(ENTRIES SUPPLIED)

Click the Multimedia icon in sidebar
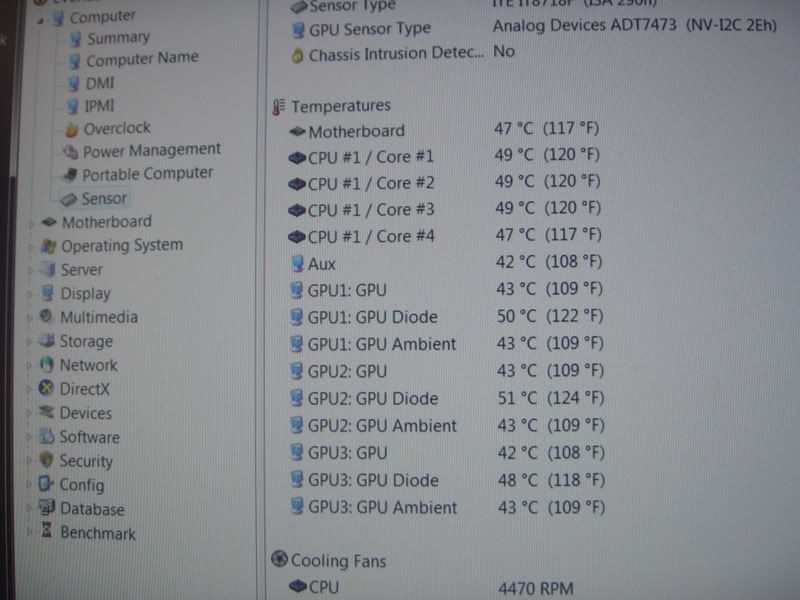This screenshot has width=800, height=600. point(46,317)
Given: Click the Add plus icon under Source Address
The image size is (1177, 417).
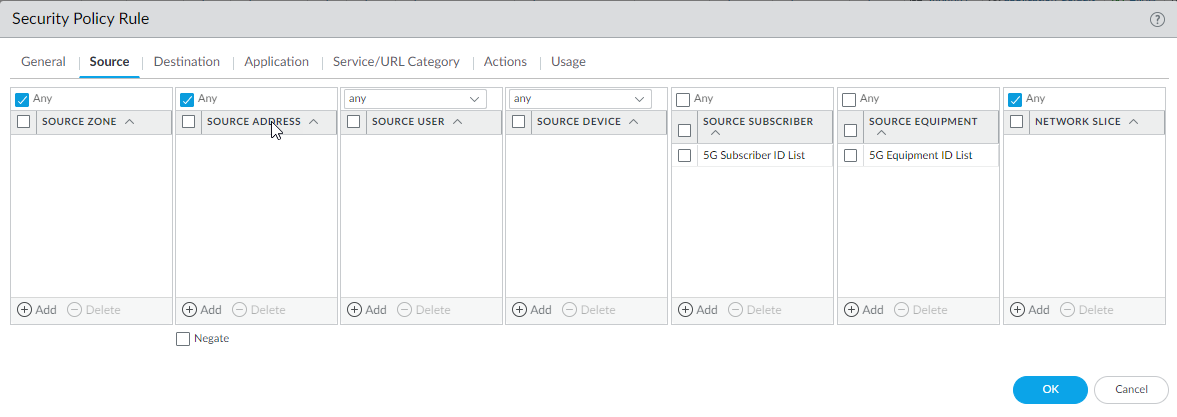Looking at the screenshot, I should [190, 310].
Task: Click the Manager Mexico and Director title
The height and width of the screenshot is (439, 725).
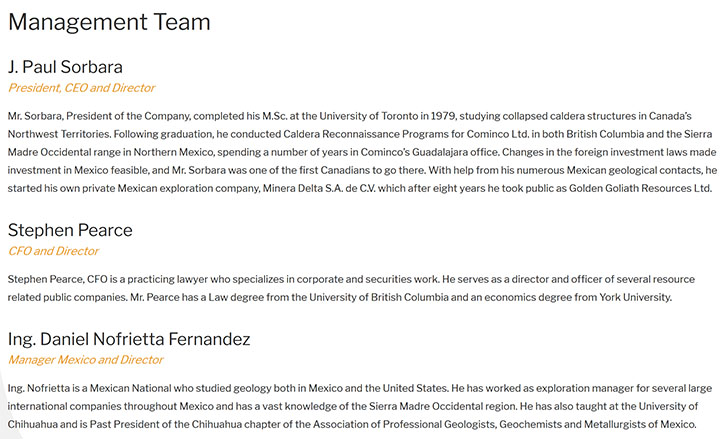Action: pos(86,360)
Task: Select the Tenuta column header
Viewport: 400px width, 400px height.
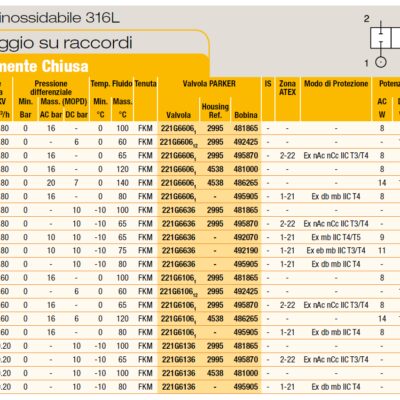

(End ENTRIES SUPPLIED)

Pull every line holding "Task" out of the records.

Task: Click the Manager Mexico and Director title
Task: Select the Tenuta column header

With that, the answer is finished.